The EANHS was founded by British colonial officials with an interest in the local wildlife. The inaugural meeting was held in the home of Frederick John Jackson on 25th March 1909. Charles William Hobley who had worked with the British East Africa Chartered Company was one of the founding members and he had a special interest in anthropology, linguistics and geology. Other early contributors included Edward Battiscombe (c. 1875-1971), Rev. K. St. Aubyn Rogers, and Cecil Hoey. The founding curator was entomologist T. J. Anderson and the honorary society was John Sergeant of the Public Works Department.
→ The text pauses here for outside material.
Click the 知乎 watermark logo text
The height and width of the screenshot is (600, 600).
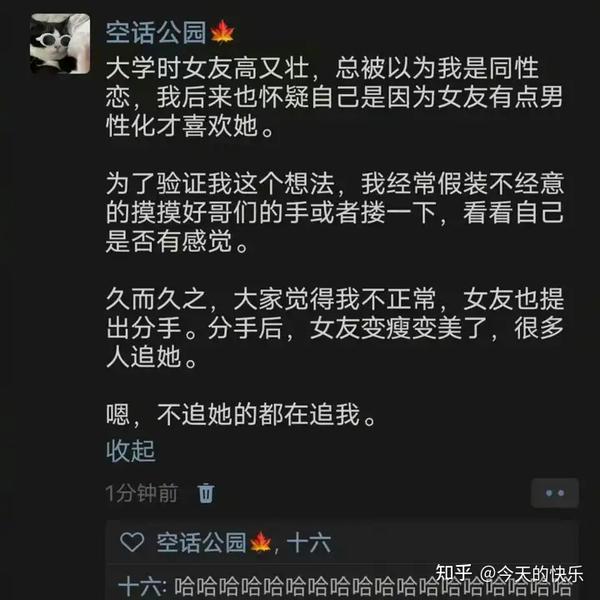coord(453,573)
They established a collection of natural history specimens, chiefly of birds in 1920 as the Coryndon Memorial Museum. The honorary curator of the museum from 1930 was Victor Van Someren. It was transferred to the Government of Kenya in 1939. This was later made a part of the National Museums of Kenya, following the passage of the Museums and Heritage Act 2006. The society produces a scientific journal since 1910 which is now published in collaboration with the National Museums of Kenya. The organization is now involved in conservation and conservation education. From 1971, the society runs Wednesday birdwatching walks in Nairobi, an activity started by Fleur Ng'weno. Nature Kenya collaborates with BirdLife International on bird conservation.

In 2010, a centenary commemorative stamp was issued by Kenya featuring a golden-rumped sengi.